Jose Refugio Castillo-Vidal, 45-year-old and Crispin Gallegos, 49, faces misdemeanor charges of suspicion of contracting without a license and advertising illegally, among others, according to a news release.
Castillo-Vidal was listed as painter and Gallegos as a tree service man.
The Contractors State License Board’s Statewide Investigative Fraud Team teamed up with the South Pasadena Police Department, the Los Angeles County District Attorney’s Office, the Employment Development Department, and the Division of Labor Standards Enforcement on last week’s sting, which targeted those believed to be violating state contractor license, labor, and employment laws.

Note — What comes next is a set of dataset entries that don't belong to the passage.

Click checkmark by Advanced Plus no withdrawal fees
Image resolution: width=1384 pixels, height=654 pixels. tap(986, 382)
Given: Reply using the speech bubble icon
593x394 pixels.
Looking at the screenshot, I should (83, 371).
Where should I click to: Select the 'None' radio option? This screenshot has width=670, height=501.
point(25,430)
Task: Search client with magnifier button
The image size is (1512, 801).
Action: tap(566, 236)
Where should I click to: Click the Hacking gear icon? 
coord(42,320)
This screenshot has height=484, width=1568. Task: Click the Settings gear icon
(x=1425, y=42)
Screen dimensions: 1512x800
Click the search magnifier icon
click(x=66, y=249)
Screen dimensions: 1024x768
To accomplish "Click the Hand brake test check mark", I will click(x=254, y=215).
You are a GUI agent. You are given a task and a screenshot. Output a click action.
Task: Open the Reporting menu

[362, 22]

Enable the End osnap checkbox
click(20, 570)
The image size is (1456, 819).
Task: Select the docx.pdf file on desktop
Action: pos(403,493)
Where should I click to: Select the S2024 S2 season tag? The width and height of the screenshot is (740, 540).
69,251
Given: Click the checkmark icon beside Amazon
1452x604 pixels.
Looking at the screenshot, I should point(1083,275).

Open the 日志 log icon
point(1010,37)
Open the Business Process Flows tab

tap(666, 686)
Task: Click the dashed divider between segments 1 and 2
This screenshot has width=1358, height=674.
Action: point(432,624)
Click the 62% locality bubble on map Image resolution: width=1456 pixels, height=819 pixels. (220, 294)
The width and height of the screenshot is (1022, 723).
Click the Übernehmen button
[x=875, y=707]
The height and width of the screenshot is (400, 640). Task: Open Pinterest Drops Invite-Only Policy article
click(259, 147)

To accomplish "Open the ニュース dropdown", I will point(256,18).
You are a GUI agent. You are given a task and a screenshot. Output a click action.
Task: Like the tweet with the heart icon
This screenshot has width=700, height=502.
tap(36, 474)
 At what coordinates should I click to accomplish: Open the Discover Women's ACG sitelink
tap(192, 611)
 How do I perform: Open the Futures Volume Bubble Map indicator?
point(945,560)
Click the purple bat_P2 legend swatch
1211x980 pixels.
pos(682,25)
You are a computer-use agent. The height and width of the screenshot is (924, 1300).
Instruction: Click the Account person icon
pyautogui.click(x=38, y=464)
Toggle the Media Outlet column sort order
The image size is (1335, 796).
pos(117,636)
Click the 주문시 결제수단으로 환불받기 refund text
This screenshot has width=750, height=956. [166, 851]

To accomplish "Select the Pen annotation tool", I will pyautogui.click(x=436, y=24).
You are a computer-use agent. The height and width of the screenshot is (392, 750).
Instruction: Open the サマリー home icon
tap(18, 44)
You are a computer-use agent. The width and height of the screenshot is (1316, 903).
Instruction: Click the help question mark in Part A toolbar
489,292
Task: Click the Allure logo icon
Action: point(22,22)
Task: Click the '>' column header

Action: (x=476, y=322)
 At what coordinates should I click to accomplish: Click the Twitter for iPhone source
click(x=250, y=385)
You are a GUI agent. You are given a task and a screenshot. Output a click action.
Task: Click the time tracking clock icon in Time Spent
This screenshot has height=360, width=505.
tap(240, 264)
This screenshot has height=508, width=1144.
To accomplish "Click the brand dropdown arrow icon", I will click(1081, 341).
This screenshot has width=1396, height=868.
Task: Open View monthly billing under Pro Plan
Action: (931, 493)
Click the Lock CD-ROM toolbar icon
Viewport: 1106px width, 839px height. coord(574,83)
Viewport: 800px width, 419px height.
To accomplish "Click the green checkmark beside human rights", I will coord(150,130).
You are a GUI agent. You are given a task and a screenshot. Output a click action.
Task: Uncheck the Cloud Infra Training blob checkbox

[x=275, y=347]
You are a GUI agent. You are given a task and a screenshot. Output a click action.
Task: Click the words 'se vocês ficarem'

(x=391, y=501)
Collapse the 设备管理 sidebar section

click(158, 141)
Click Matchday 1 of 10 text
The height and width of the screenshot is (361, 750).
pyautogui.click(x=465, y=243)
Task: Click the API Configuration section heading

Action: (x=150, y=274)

“This operation’s results are exactly why CSLB stresses how important it is for consumers to check the license of anybody they plan to hire for home improvement jobs on their property,” said CSLB Registrar Steve Sands. “It only takes a few minutes to use our Instant License Check online or call our automated toll-free line to verify that a contractor has a California license and workers’ compensation insurance for employees.”
Investigators solicited bids from suspected unlicensed contractors for painting, flooring, drywall, and tree services at a home built in the 1920s, authorities said. Those who submitted bids of more than $500 for labor and materials received notices to appear in court on misdemeanor charges of contracting without a license (Business and Professions Code section 7028). Some face additional charges for Business and Professions Code violations including soliciting excessive down payments (7159.5(a)(3)(b)), and illegal advertising (7027.1).
Under California law, home improvement contractors cannot solicit a bid for more than 10 percent of the contract price or $1,000, whichever is less. An exception to that law exists for two dozen licensees who purchase blanket performance and payment bonds that provide additional protection for consumers who pay down payments greater than 10 percent.
State law also mandates that contractors include their license numbers in all advertisements. Those who are unlicensed may advertise and do home improvement jobs for less than $500, but their ads must state that they are not licensed contractors.
“Consumers face undue financial risk by allowing workers who aren’t covered by a workers’ compensation policy onto their property, as the homeowner could be held liable if a worker is injured while performing the job,” the CSLB warns in a news release. “Unlicensed, uninsured operators who pay employees in cash also compete unfairly with contractors who follow state laws and regulations, and cheat all Californians who pay taxes on their wages.”